- SHORT PROBLEM -
Transcribe the passage of the juvenile justice appeal below between "The Amendments for" and "State Senator’s office.", inclusive.

- SELECTION -
++++++++

One More Call For Juvenile Justice

The Amendments for the JJ Bill are problematic. In particular #1, #5 and #11. Take ONE MORE STEP:  PLEASE call your senators and ask them to Vote YES on S.2417 and NO on amendments #1, #5, #11 (as most harmful).  Explanations are below

Amendments #1 and #11, filed by Senators Brownsberger and Tarr, would do away completely with the expungement provisions of this bill.
Amendment #5, filed by Senator Tarr, would strike out reforms to exclude very young children (7 to 10 year olds) from juvenile jurisdiction
Please call again today and ask your Senator to REJECT these three amendments:

Find Your State Senator here.
Call the State House Switchboard at 617-722-2000 and ask to be connected to your State Senator’s office.

Sample script:
My name is __________. I am a constituent of the Senator and I live in__________. The Senate will debate S.2417, an omnibus Juvenile Justice bill and I ask that s/he vote YES on this bill.  I also ask that the Senator reject three harmful amendments to this bill:

Amendments #1 and #11 will deny reasonable efforts to allow young people move on beyond their past transgressions.  These amendments would prevent the expungement of juvenile records, even if the case was dismissed, or was years or decades old.
Amendment #5 would keep very young, elementary school age children subject to delinquency proceedings.  These Processing very young children is a waste of court’s limited resources, as they will highly unlikely be found competent to stand trial.

++++++++

- RECORD SET -
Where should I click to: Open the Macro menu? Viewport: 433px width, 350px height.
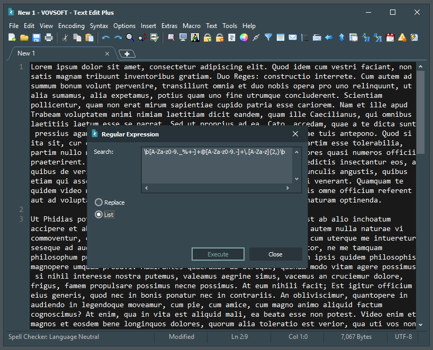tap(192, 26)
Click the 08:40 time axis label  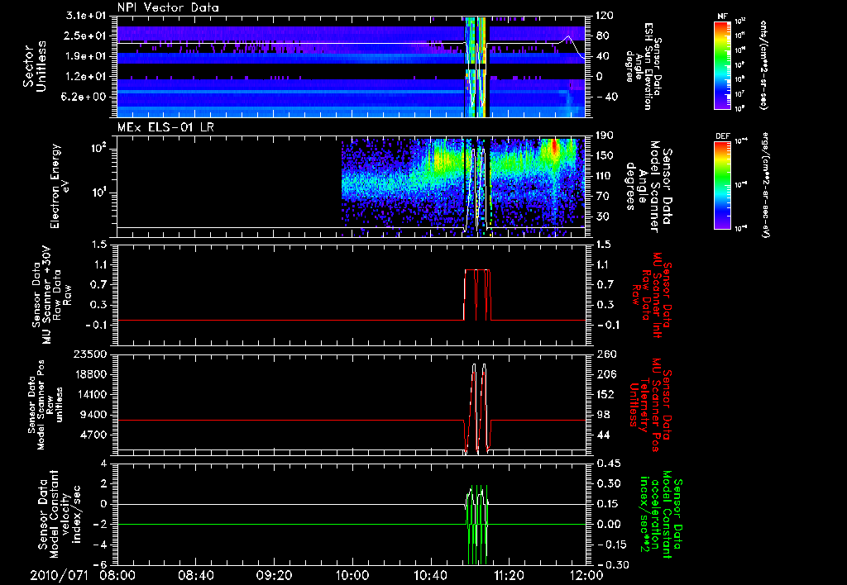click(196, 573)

++++++++

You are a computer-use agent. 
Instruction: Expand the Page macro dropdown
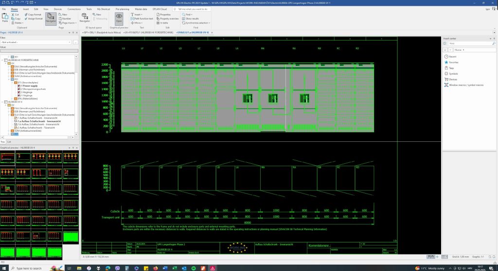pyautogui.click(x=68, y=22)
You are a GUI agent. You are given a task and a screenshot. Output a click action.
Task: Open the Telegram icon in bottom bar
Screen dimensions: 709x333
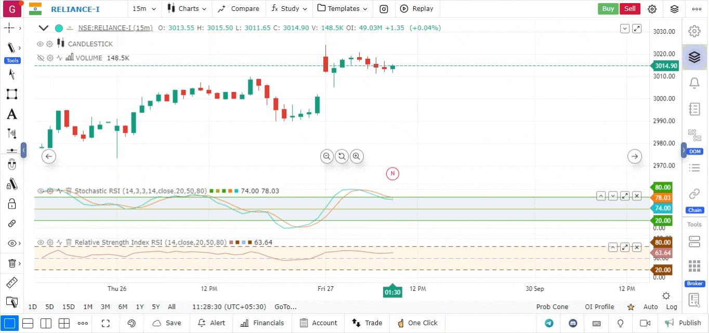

++++++++

- FINISHED EXERCISE -
The Amendments for the JJ Bill are problematic. In particular #1, #5 and #11. Take ONE MORE STEP:  PLEASE call your senators and ask them to Vote YES on S.2417 and NO on amendments #1, #5, #11 (as most harmful).  Explanations are below

Amendments #1 and #11, filed by Senators Brownsberger and Tarr, would do away completely with the expungement provisions of this bill.
Amendment #5, filed by Senator Tarr, would strike out reforms to exclude very young children (7 to 10 year olds) from juvenile jurisdiction
Please call again today and ask your Senator to REJECT these three amendments:

Find Your State Senator here.
Call the State House Switchboard at 617-722-2000 and ask to be connected to your State Senator’s office.